— START OF Material —

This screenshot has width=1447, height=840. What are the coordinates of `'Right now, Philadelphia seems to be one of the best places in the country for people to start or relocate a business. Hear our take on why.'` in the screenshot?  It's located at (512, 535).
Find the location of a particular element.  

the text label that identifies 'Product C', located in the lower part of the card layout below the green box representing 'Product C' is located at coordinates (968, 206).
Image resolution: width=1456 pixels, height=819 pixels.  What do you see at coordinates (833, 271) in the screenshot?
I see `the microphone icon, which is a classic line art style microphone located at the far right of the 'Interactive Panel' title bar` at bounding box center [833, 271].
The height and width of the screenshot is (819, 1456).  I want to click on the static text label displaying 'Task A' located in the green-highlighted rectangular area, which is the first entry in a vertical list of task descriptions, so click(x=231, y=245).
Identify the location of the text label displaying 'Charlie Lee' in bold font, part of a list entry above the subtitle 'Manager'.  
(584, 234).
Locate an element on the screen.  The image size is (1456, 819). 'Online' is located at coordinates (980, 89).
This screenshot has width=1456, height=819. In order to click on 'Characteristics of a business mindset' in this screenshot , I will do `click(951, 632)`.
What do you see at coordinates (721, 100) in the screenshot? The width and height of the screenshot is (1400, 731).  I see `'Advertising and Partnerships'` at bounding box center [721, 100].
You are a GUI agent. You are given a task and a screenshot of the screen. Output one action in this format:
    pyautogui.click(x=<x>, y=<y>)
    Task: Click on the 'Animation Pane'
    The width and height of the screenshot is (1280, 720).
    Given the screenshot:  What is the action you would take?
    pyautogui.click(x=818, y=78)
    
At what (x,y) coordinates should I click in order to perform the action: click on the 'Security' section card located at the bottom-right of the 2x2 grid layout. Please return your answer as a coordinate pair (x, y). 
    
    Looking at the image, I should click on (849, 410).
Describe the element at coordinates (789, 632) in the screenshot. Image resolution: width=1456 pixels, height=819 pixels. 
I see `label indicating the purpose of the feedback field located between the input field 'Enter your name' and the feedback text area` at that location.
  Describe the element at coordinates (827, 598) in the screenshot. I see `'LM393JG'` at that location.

— END OF Material —

• Task:
How many lines of the entries above contain the string "which" in that exact case? Reply with only the number.

• Complete answer:
2